Heems’ highlights are as the moments where he sounds like he feels it, in an immediate sense and not just a general one. On Relax, it goes from background story/identity politics to an aggressive present/identity politics as he growls “I ain’t backin’ out till I own a bank to brag about” and from then on he murders it. The moments aren’t all necessarily political righteousness though, they’re just the parts where he spits the line you remember. The parody brag “known to rock the flyest shit and eat the best pizza,” on Rainbow In The Dark, semi-disowned as meaningless joke music recently (although again, where the fuck is the line?), is cool. Outside of the violent self-definition on Relax, his verse on Middle Of The Cake hits the nail on the head. It’s direct, it’s never clumsy, he fits identity shit in without it sounding forced and he says good shit, like using Fran Drescher as a metaphor for money.

Middle Of The Cake just about evades being annoying for being agenda rap, but other songs don’t, not because agenda rap’s a problem per se, but just because they’re not as good. Brand New Dance is secondary school-level sarcasm (“it’s a brand new dance, give us all your money/everybody, love everybody”). Power feels aimless before Danny Brown comes in and provides an actual, normal rap verse about spending money and getting his dick sucked. Other songs have their own problems. They all have high points – quotables especially – but they have problems too. I am going to strategically ignore the songs that are either genre parody or self-indulgence. They’re alright, but they’re profoundly out of place, and they can fuck off.
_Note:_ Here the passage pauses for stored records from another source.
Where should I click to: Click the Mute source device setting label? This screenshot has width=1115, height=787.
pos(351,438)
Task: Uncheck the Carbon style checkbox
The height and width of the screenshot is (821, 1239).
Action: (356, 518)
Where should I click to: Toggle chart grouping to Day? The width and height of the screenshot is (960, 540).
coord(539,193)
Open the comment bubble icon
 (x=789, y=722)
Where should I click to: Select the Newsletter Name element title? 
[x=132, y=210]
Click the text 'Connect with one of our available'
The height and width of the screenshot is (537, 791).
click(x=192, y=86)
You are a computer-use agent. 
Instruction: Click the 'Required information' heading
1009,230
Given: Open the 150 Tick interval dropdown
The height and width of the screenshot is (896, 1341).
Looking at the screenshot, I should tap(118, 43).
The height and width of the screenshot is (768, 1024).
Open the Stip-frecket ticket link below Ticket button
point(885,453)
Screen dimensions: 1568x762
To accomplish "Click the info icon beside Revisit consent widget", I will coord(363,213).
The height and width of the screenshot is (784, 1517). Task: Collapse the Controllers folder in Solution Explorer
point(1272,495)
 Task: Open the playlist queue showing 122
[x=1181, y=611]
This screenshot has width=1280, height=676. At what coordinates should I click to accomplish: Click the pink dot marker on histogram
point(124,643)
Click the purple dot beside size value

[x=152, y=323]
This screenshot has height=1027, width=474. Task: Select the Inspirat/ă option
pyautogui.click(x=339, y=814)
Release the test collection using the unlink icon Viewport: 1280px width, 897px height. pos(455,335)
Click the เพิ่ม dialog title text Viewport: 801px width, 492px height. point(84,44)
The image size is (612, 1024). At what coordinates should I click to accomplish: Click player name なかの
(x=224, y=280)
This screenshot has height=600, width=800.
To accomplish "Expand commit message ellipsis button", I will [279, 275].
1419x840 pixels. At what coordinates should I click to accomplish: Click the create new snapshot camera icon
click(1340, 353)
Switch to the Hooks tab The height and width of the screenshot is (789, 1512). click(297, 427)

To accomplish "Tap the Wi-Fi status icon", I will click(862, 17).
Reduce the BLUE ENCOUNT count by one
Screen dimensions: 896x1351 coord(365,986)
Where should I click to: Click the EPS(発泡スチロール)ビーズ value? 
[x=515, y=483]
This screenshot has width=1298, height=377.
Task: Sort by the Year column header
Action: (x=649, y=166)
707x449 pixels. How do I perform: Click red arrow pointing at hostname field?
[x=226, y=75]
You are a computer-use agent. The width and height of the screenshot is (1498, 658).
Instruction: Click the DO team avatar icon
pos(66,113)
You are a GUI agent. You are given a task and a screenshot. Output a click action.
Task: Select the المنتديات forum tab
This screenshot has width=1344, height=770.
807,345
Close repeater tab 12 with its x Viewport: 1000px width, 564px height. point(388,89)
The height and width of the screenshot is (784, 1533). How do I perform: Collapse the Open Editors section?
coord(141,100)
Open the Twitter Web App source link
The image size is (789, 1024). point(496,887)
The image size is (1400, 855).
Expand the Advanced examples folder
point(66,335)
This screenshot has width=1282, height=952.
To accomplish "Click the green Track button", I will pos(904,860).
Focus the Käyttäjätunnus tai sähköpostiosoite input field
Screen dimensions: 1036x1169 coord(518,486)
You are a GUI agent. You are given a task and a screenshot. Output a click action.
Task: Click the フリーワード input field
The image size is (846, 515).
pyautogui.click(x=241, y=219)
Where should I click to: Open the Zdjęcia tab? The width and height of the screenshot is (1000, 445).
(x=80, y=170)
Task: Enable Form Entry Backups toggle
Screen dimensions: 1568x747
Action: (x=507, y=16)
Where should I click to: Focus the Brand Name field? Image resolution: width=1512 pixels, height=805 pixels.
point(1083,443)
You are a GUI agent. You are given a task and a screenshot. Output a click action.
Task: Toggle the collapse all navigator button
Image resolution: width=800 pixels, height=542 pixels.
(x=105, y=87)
But Relax is, above all else, engaging. It’s pleasant to listen to, even if ‘pleasant’ doesn’t sound like a compliment. It is definitely flawed. Pitchfork had a point in bringing up the “incomplete framework of a record meant to be aesthetically unified and audience-dividing”. But that’s partly why it’s so engaging. A uniform success in artistic terms would seem almost crude coming from Das Racist at this point. Yes, you could easily pare off a couple of tracks and there’s a recurring urge to take the red pen to certain lines and ideas, correcting and improving, but it’s the gamble that makes it exciting when it works. The arrogant disinterest they try to project actually ends up creating a sort of vulnerability, especially for Heems, who can suck really badly when he doesn’t get it exactly right. The confusion created by the sometimes meaningless flows and the ideas that don’t quite come off is the atmosphere that defines the album, and it’s that that makes the high points seem really, really high. It’s a reassuring sign that there’s no autopilot. That is enough, somehow, to compensate for everything that’s wrong.